Competing with the Xbox 360 and
PS3, I don’t believe, was ever Nintendo’s intention with the Wii. This is a
company founded on the mantra that innovation comes through experimentation. Also,
the other two competitors were locked into a performance horsepower pissing
match.
Nintendo were running parallel to
these alphas, looking to make a splash in the family market with their new-fangled
infrared wands.
History will show that Microsoft
and Sony threw their hat into the motion control ring a little too late with
the paranoia-inducing Kinect camera and the Move multi-tool, respectively. And
by that point Nintendo had already surpassed the initial waggling novelty that
games like Wii Sports provided. Nintendo and third-party developers alike were
integrating motion controls into more exciting properties.
And though there are swathes of
half-baked Wii games that died swift and just deaths, there were still many
games that were criminally overlooked, that showcased the Wii at its best as an
innovation engine and a next generation of Nintendo.
This is the hall of fame of
underrated games, the games that Wii forgot.
de Blob
Before the Splatoon Inklings
became the poster-children for making a multi-coloured mess, THQ’s de Blob was
causing effervescent havoc on the original Wii. Released in 2008, this
puzzle-platformer put you in control of the amorphous paint-puff de Blob as you
traversed the streets of Chroma City that are under siege from the nefarious
INKT corporation.
Your job is to return the
buildings, streets and civilizations of Chroma into their painted and lively
glory. As you colour areas, they become repopulated. The zany soundtrack
started to play the more you colour, with more colour came more
instrumentation. I’ve yet to come across a game with such an interesting and
effective music mechanic.
LostWinds
LostWinds was the launch title
for WiiWare, Nintendo’s wholesale attempt to coerce smaller developers into
making games specifically for the Wii. It had middling success. At the time of
this game’s release, however, puzzle-platformers didn’t have nearly the acute
focus on aesthetic and atmosphere design as LostWinds.

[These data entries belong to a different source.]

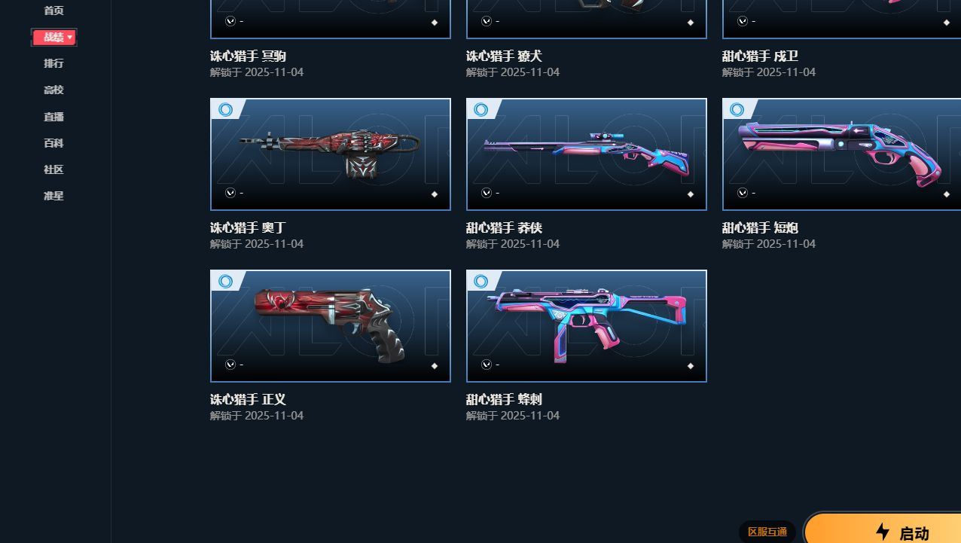Click the tier circle icon on 诛心猎手 奥丁 card
The image size is (961, 543).
click(x=224, y=110)

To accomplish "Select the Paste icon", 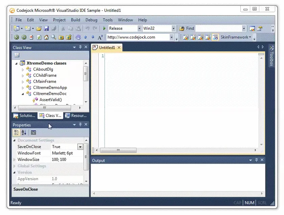I will point(78,28).
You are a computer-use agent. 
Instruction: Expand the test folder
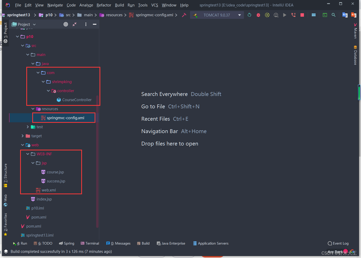point(28,127)
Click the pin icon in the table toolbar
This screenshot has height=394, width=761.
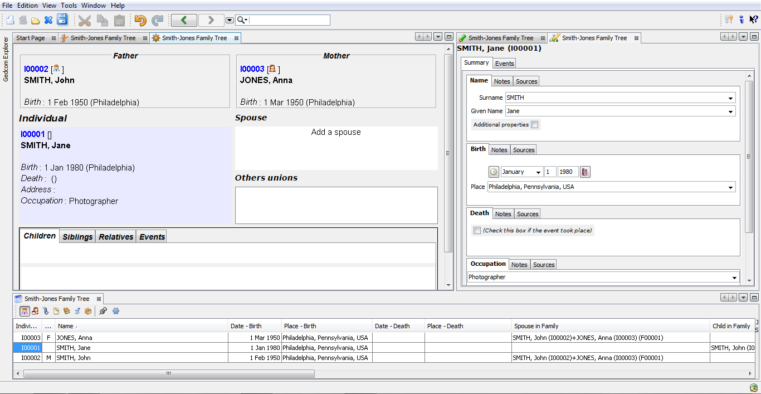[x=103, y=311]
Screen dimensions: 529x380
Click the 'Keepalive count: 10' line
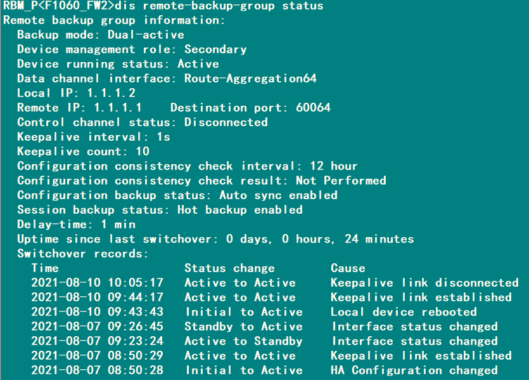pos(83,152)
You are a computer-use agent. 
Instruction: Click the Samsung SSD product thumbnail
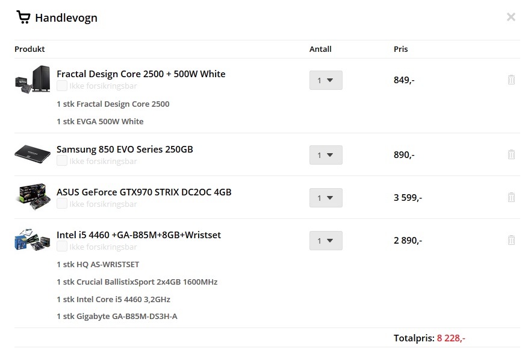tap(33, 154)
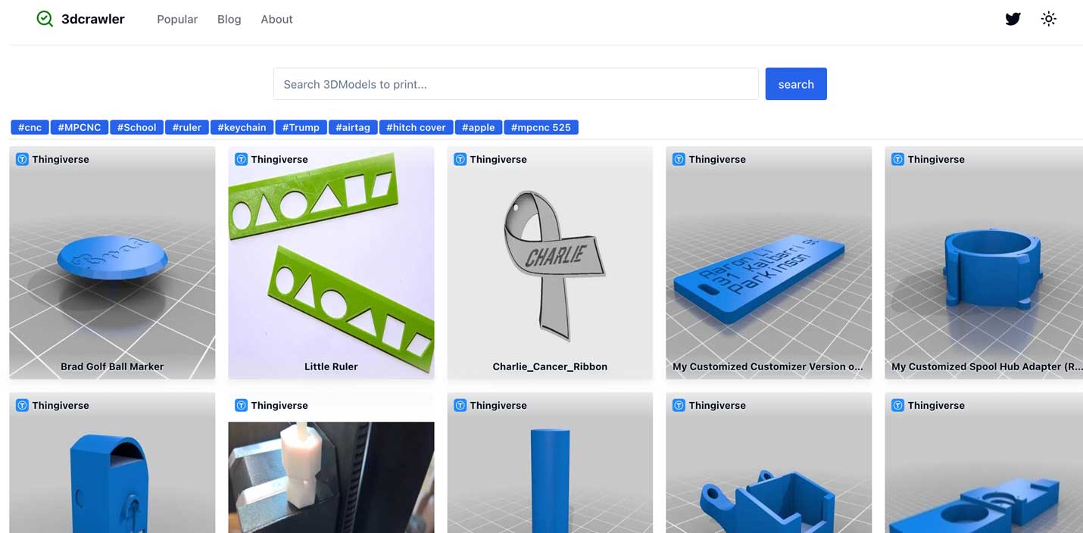1083x533 pixels.
Task: Open the #keychain tag results
Action: pyautogui.click(x=242, y=126)
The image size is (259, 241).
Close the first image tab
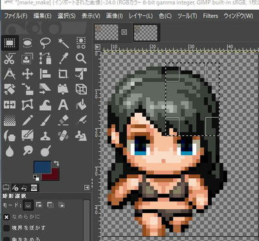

In fact, it’s astonishing to see
how games like Ori And The Blind Forest and Trine embrace this timeless
elemental theme that LostWinds is rooted in. Additionally, the motion
controlled wind mechanic was one of the console’s most effortless and intuitive
platformer integrations.
Mario Strikers Charged
What makes Nintendo games feel
the specific way they do is their prioritising function over form. The second
entry into the Mario Football series, Strikers Charged took the acrobatic
five-a-side formula of the first and added one of the best extreme sports
mechanics I’ve ever played in a game.
The steel plated ball picks up
momentum as you pass it from player to player. The cultivated inertia increase
your chances of scoring a goal. It’s a simple system that adds a level of
strategy and quick-thinking most Mario sports games lack.
SSX Blur
SSX was the one EA franchise that
I’m still holding out for a reboot from. While the motion controls weren’t more
complex than just waggling the remote to pull off tricks, the varied and
increasingly gnarly runs, a wry play on the stereotypical bro culture
surrounding snowboarding and the electric soundtrack from now-famed Deadpool
composer Junkie XL made Blur a huge exclusive for the Wii.
These are a handful of the Nintendo Wii's hidden gems, but what were your favourites?